The day when Dick Fosbury himself flopped to gold has already been commemorated in Moscow, where he attended a presentation ceremony with Valentin Gavrilov, the Mexico bronze medallist, in March, and in Eugene, where he attended a reunion of the 1968 United States Olympic team in May. It will be celebrated again in a fortnight's time when Fosbury returns to his alma mater, Oregon State University, to mark the 30th anniversary of his homecoming from Mexico.

"I was also invited to the World Masters Games in Oregon in August," Fosbury said. "I was asked to do a clinic and to go to the opening ceremony but when I got there they asked me if I would jump as well. I really didn't want to. I didn't want to embarrass myself. But I did compete, for the first time in 25 years. I jumped 1.60m and I was pleased with that. I brought home the bronze medal. And I walked away in one piece.

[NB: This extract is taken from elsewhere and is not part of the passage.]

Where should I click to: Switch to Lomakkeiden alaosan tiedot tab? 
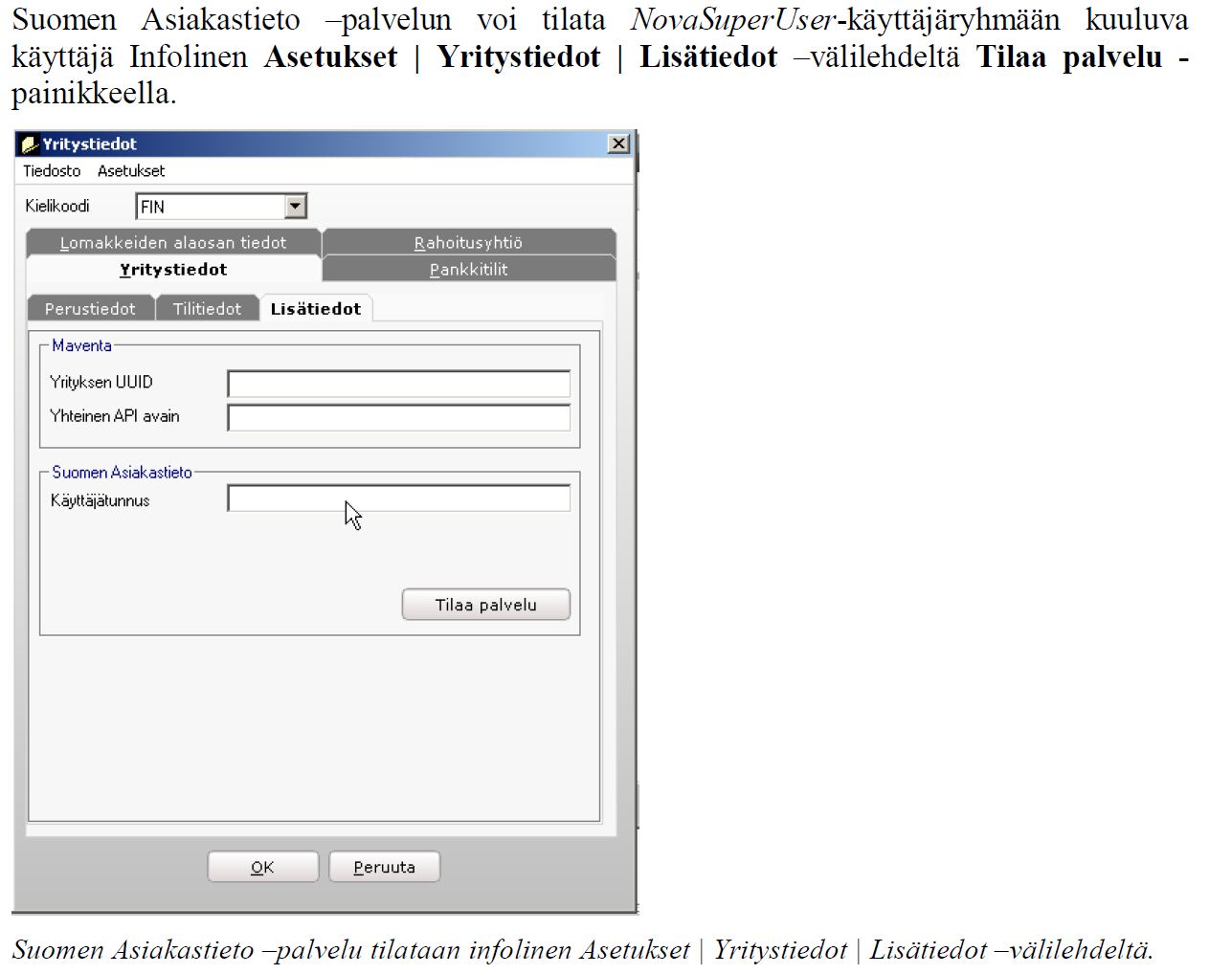click(173, 242)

"But the really interesting thing was you could see the history of the event. In the older age-groups, from 45 upwards, the jumpers were straddling. The younger jumpers, from 35 to 45, were all floppers. That was interesting - to see the historical perspective - because kids these days don't even realise that there used to be a different technique."

The reason for that is what happened in Mexico City 30 years ago this week: when Dick Fosbury's Flop became an Olympic success.